14 DAY TRIAL // The Internal Threats Encyclopedia was launched by the Israeli security company Promisec. According to the company, most of the threats which can put a network at risk are actually internal rather than external. The encyclopedia is an effort to list and rate the applications that can pose a threat to a corporate network.
The idea of security threats coming from the inside is backed up by the recent data loss events over the world which resulted in personal and sensitive information about individuals being leaked out. Amir Kotler, Promisec CEO, gave as example the Pifzer incident when data about 15700 employees at Pifzer was disclosed due to a file sharing program installed on a company laptop.

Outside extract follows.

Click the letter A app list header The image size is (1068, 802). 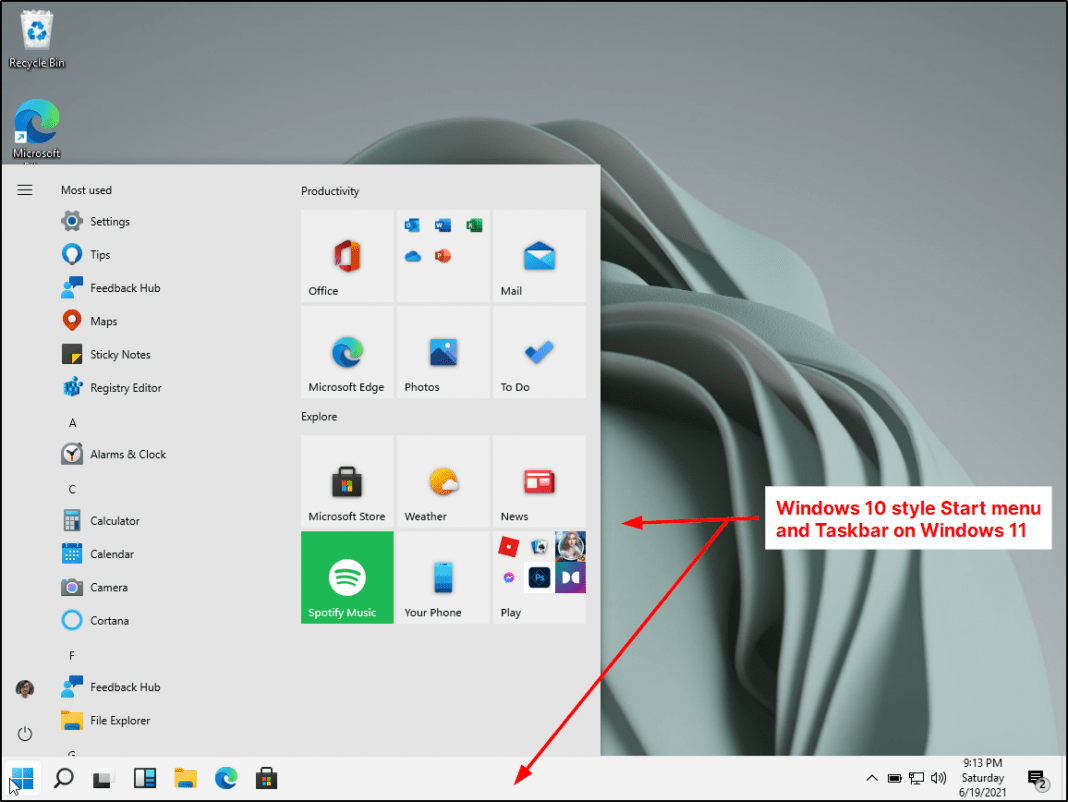click(x=73, y=423)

USB sticks, unlicensed software, instant messaging or file sharing software, various file types can all pose a threat to a company's network according to Mr. Kotler. The encyclopedia lists these applications and gives them a risk score from 1 to 5, with 5 being extremely critical. Applications like Skype, GTalk, MySpace are listed as extremely critical. Each application has a complete description, information about licensing and affected systems. A detailed reason why it is considered a threat is also available. The threats can be sorted by category or name; they can be searched and, in addition, the website features a block that lists the current top 5 internal threats and a block that lists the latest five entries in the database.

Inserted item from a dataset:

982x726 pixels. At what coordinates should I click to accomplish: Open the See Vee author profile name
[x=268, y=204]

The encyclopedia is part of the company's Risk Center and the data gathered is used to create monthly charts showing changes in threat trends. The project is likely to help the company increase its sales but Mr. Kotler is convinced that it represents more than a marketing tool. "This tool helps us make sense of internal threats and actually beg companies to draw comprehensive policies and action plans to deal with these threats. It is set to include thousands of terms and enable IT professionals to post feedback and comments," he commented.

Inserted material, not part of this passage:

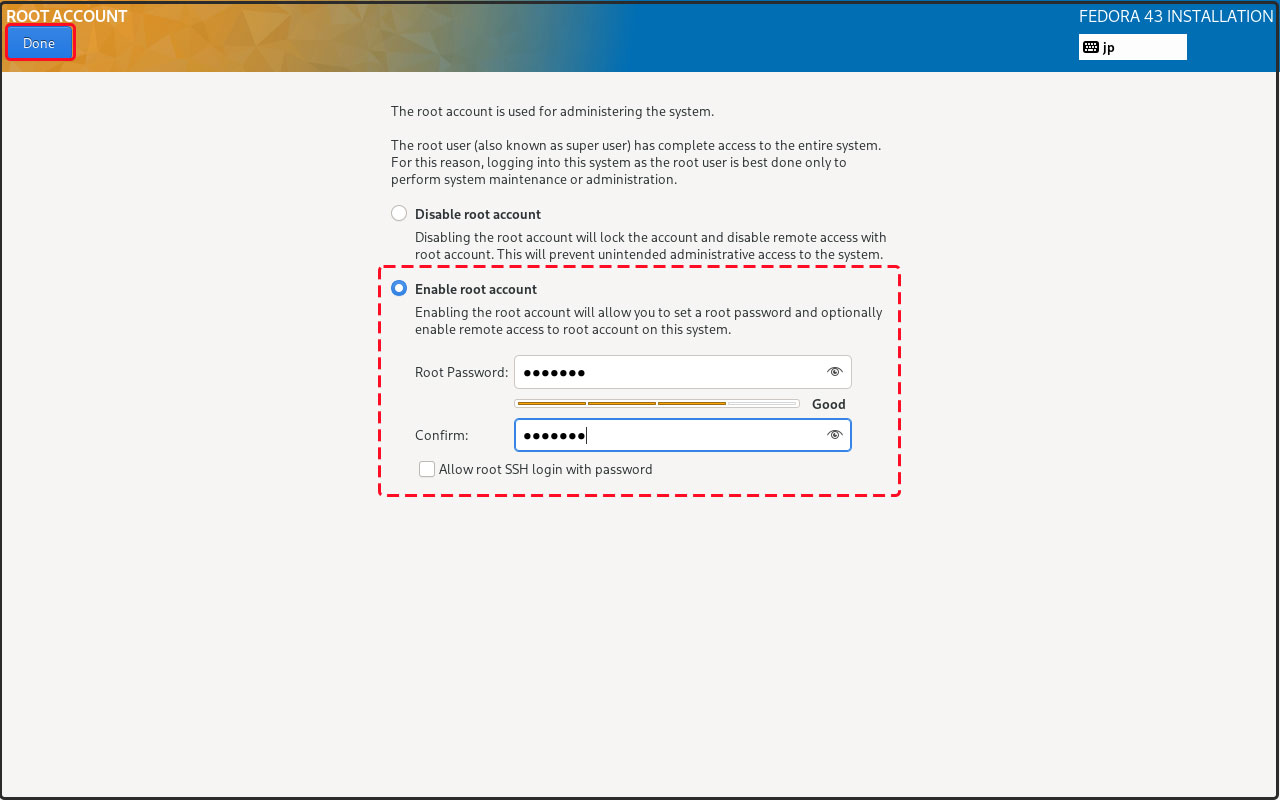The width and height of the screenshot is (1280, 800).
Task: Select the Enable root account radio button
Action: tap(399, 289)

Some professionals are skeptical regarding the accuracy of the information. Anna Yen, vice president of marketing and corporate development at PacketTrap Networks, viewed as suspicious the listing of their PacketTrap network management software in the top 5 threats. The product has been listed because of a vulnerability in one of its components, but a patch was issued months ago and comparing with the rest of the software listed in the top 5, their product only had 80000 downloads, out of which only 106 downloaded the vulnerable package, according to Ms. Yen.